# Aim of the task:
Output each line exactly as written, from the first line of the records to the line bearing "Malcolm McDowell (26, 1272)", inclusive, while leaving every picture out.

[Stored records]
== Segment start ==
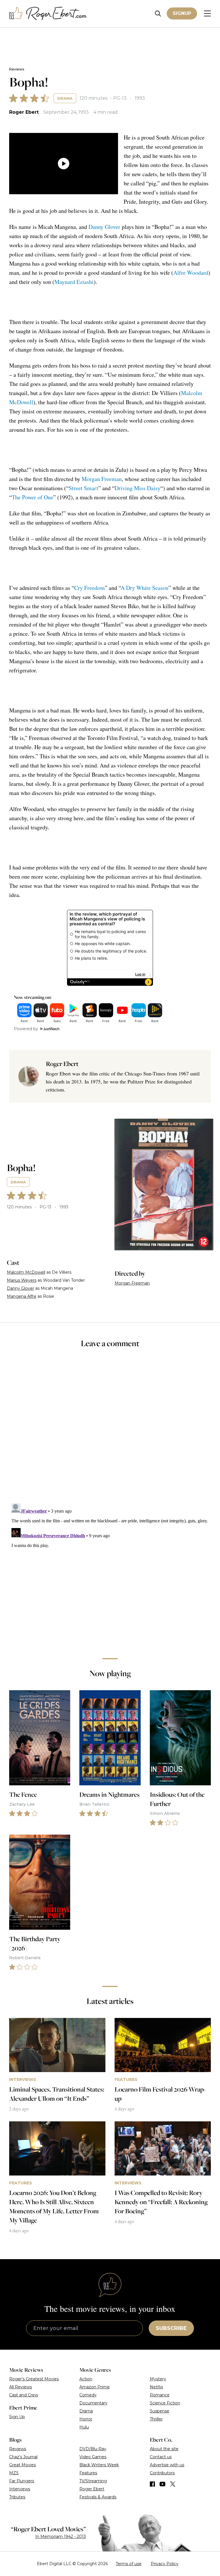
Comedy (88, 2395)
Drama (64, 98)
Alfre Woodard (190, 272)
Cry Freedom (89, 588)
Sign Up (17, 2416)
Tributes (17, 2497)
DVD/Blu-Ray (92, 2448)
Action (85, 2378)
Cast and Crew (23, 2395)
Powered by (26, 1028)
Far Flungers (21, 2480)
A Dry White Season (144, 588)
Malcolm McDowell (26, 1272)
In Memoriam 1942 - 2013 (60, 2536)
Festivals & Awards (97, 2497)
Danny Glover (104, 227)
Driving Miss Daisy (137, 488)
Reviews (16, 69)
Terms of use (129, 2563)
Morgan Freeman (102, 479)
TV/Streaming (93, 2480)
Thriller (156, 2419)
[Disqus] (110, 1572)
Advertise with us (167, 2464)
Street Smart (83, 488)
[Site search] (158, 14)
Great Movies (22, 2464)
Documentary (93, 2403)
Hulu (84, 2427)
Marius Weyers (21, 1280)
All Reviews (20, 2387)
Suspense (159, 2411)
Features (88, 2472)
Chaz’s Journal (23, 2456)
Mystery (158, 2378)
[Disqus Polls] (110, 1429)
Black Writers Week (99, 2464)
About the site (164, 2448)
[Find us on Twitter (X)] (172, 2484)
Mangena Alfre (21, 1296)
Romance (160, 2395)
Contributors (162, 2472)
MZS (14, 2472)
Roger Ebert (24, 112)
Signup (182, 13)
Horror (85, 2419)
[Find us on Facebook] (152, 2484)
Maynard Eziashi (74, 282)
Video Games (92, 2456)
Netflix (156, 2387)
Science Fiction (165, 2403)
== Segment end ==
# Written solution:
Comedy (88, 2395)
Drama (64, 98)
Alfre Woodard (190, 272)
Cry Freedom (89, 588)
Sign Up (17, 2416)
Tributes (17, 2497)
DVD/Blu-Ray (92, 2448)
Action (85, 2378)
Cast and Crew (23, 2395)
Powered by (26, 1028)
Far Flungers (21, 2480)
A Dry White Season (144, 588)
Malcolm McDowell (26, 1272)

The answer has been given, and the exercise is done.